##### Material for this exercise #####
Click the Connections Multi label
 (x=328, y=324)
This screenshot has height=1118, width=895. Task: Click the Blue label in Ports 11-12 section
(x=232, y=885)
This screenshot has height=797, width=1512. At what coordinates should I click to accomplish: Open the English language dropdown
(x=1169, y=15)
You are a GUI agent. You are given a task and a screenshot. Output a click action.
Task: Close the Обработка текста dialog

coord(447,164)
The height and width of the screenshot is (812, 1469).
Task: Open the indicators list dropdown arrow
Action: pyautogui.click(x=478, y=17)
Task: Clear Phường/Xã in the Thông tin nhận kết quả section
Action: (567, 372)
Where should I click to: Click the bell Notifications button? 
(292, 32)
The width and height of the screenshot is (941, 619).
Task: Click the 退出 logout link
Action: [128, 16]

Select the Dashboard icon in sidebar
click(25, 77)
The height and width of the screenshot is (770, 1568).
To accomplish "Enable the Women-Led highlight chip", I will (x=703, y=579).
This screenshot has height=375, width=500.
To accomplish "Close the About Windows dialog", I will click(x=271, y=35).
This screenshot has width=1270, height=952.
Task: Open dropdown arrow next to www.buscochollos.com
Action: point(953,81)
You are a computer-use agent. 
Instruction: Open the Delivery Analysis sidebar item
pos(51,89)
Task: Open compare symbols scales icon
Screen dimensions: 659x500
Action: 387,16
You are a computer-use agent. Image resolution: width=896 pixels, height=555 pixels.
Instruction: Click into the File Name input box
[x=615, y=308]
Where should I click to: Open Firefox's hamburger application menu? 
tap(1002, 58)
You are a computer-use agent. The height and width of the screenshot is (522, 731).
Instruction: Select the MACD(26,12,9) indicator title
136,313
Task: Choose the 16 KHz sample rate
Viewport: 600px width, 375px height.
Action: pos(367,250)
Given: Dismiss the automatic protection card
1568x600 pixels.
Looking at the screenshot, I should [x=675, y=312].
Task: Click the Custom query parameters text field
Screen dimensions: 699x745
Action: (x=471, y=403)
#####
*Direction*
Return the material above exactly as it appears, covering only the stretch from the line containing "You are a computer-use agent. The" through the line containing "Action: pos(367,250)", with both of those lines included.

*Solution to this problem*
You are a computer-use agent. The height and width of the screenshot is (522, 731).
Instruction: Select the MACD(26,12,9) indicator title
136,313
Task: Choose the 16 KHz sample rate
Viewport: 600px width, 375px height.
Action: pos(367,250)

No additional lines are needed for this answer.